As far as boycotts, have you read the Wilson Library Bulletin lately? Some years ago thet publisher got crossways with the library community and the journal was gone within a few months. Librarians pulled their subscriptions.
Harper Collins is betting that the e-reader owners are going to buy books if the libraries can’t provide them. They may be right. I won’t be putting any Harper-Collins on my Nook for a while.
I have posted this a few places now. Why not familiarize yourselves with publishers who don’t set these limitations. You know, the ones who aren’t money grubbing corporate slugs. Okay, I probably shouldn’t say that out loud, but…oh well.
My company sells our eBooks for under $5.00. We are working on setting up with Follett to distribute our eBooks. Why don’t libraries buy from them? Or places like Lightning Source?
As a publisher I have never gotten Overdrive to work for me, but there must be options. You guys know your patrons are missing some excellent reads from Indy publishers. Right?
Karen Syed
http://echelonpress.com
I’m thinking from the technical side.
If libraries are going to support DRM content and get all the flexibility they want (multi-format, multi-user, multi-device, single point of access, OPAC-integrated, etc.), then they need to man up and become DRM publishers. Otherwise we just get to sit and wait for salvation when some major player (Google, Amazon, whoever) want to toss us a bone. Libraries would need to negotiate for content rights (from publishers, authors or their agents), establish license terms and enforce them via DRM, get content in non-DRM form or crack existing content out of existing DRM, etc.
Of course most libraries would hate to undertake this kind of effort. It basically requires them to move into a new industry and will still feel patchworky based on what content is negotiated into the pipe.
For context, we should note how stupidly easy the technical side of hosting a file targeted by a MARC record is. The difficult part is supporting as many devices and systems as possible, in particular those designed to be closed ecosystems. We need to decide whether some devices (typically the sexiest) are unreasonable targets.

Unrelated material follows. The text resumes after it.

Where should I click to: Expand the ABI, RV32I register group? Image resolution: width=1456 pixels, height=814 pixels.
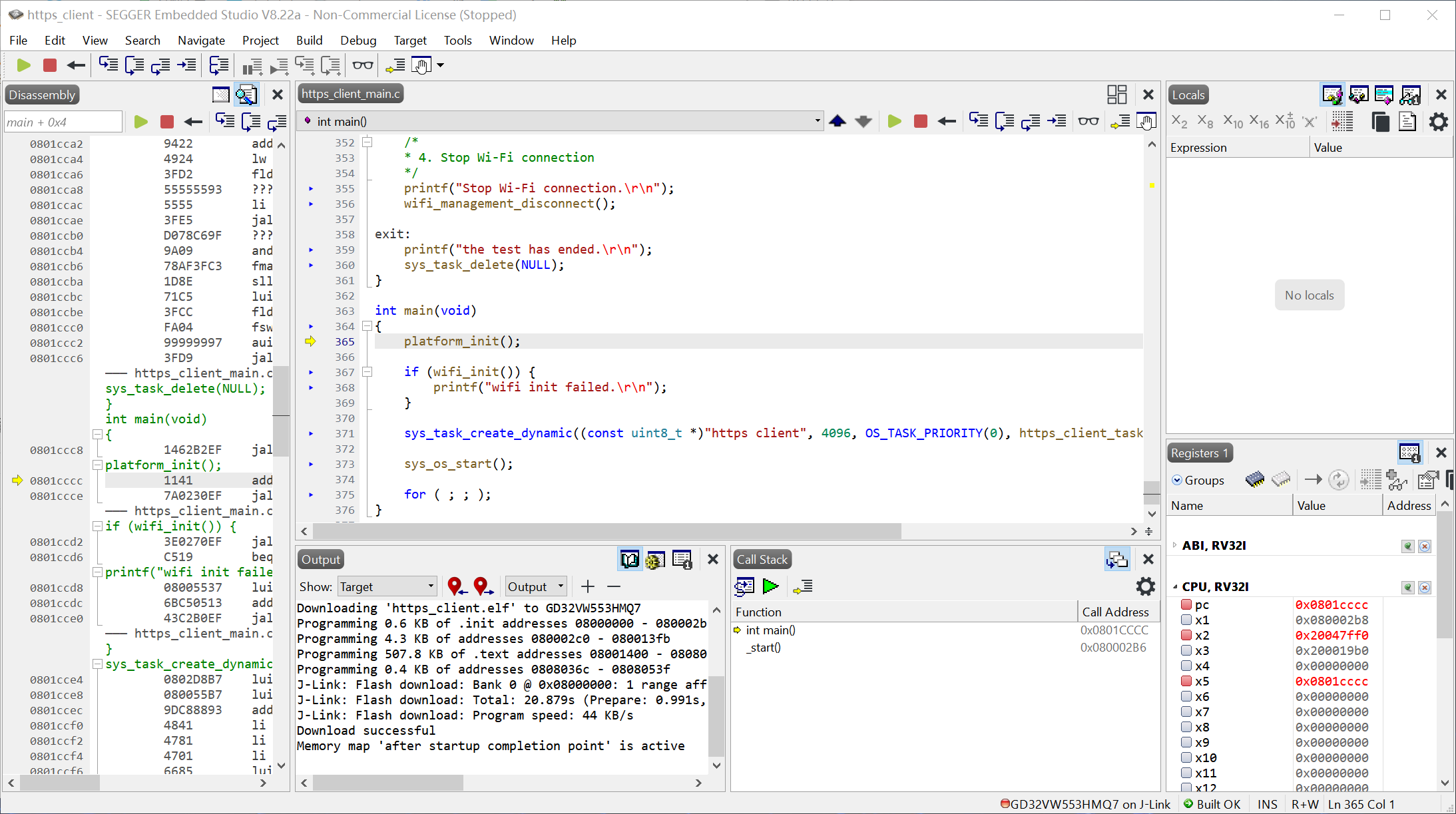pyautogui.click(x=1175, y=546)

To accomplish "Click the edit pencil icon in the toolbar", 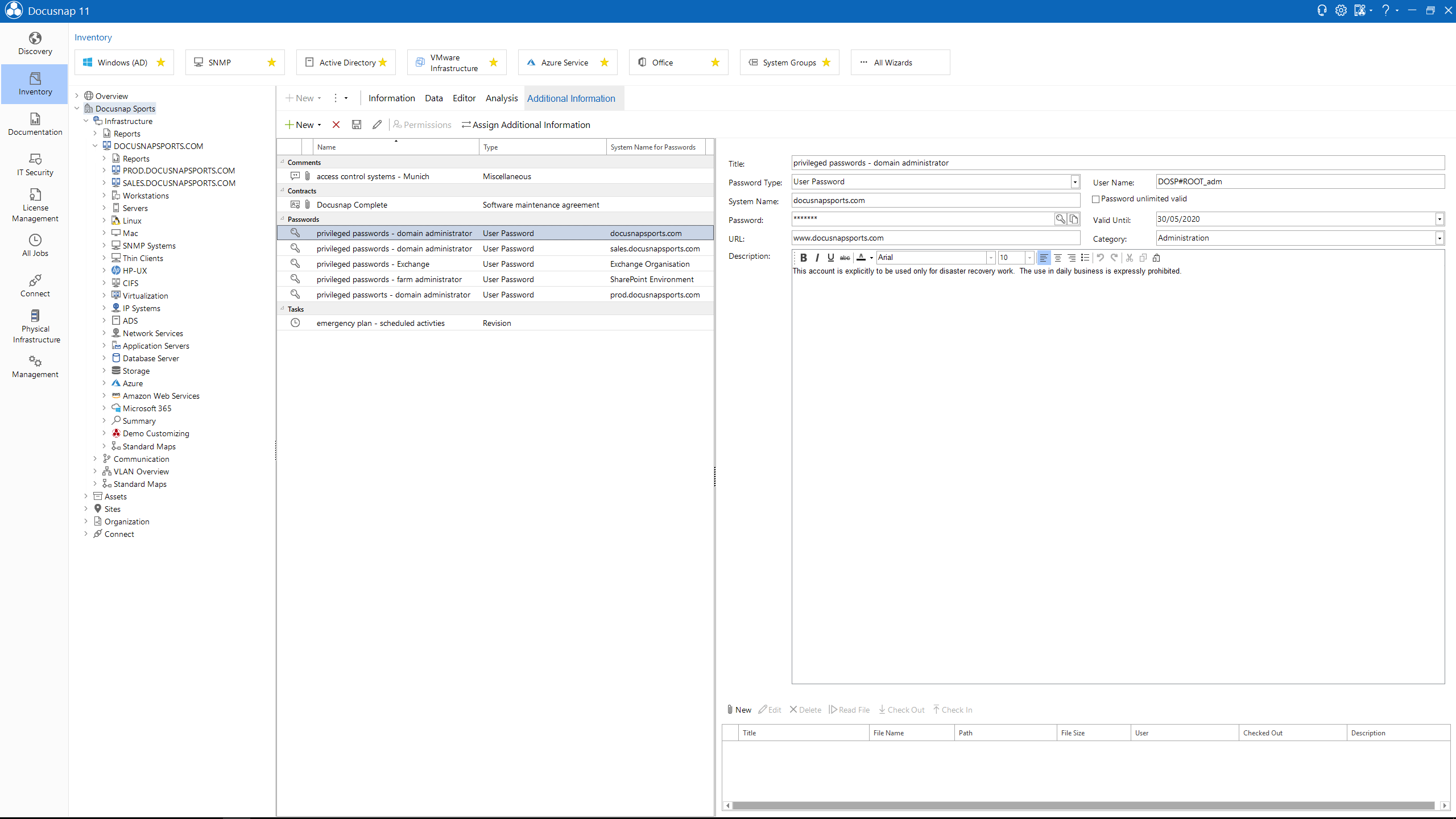I will 377,125.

In more practical terms, I think wizzyrea is right. What will help us most immediately is smarter middlemen and smarter behavior.
The only way I see a boycott having any impact is for all libraries to boycott ALL of HarperCollins products. Unfortunately, I cannot see my library agreeing to do that when not responding public demand for a book or books is the result. If I cannot convince my library I don’t see how I/we can convince all libraries to do so.
http://mashable.com/2010/01/18/harpercollins-apple-tablet/?utm_source=feedburner&utm_medium=feed&utm_campaign=Feed%3A+Mashable+%28Mashable%29&utm_content=Google+Reader
Notice who and when the arrangements were made in this older post.
It seems to me that if the library is basically “renting or leasing temporarily” a digital book from a publisher or vendor — which is really what Harper Collins is offering — then the price should be lower. You don’t get to KEEP the title in your collection; it expires after 26 checkouts. Pricing should reflect the new model, and not be based on the old print model related to purchasing of physical items.
Let’s start from the bottom to build a brand new model, which incorporates ALL factors into pricing and access.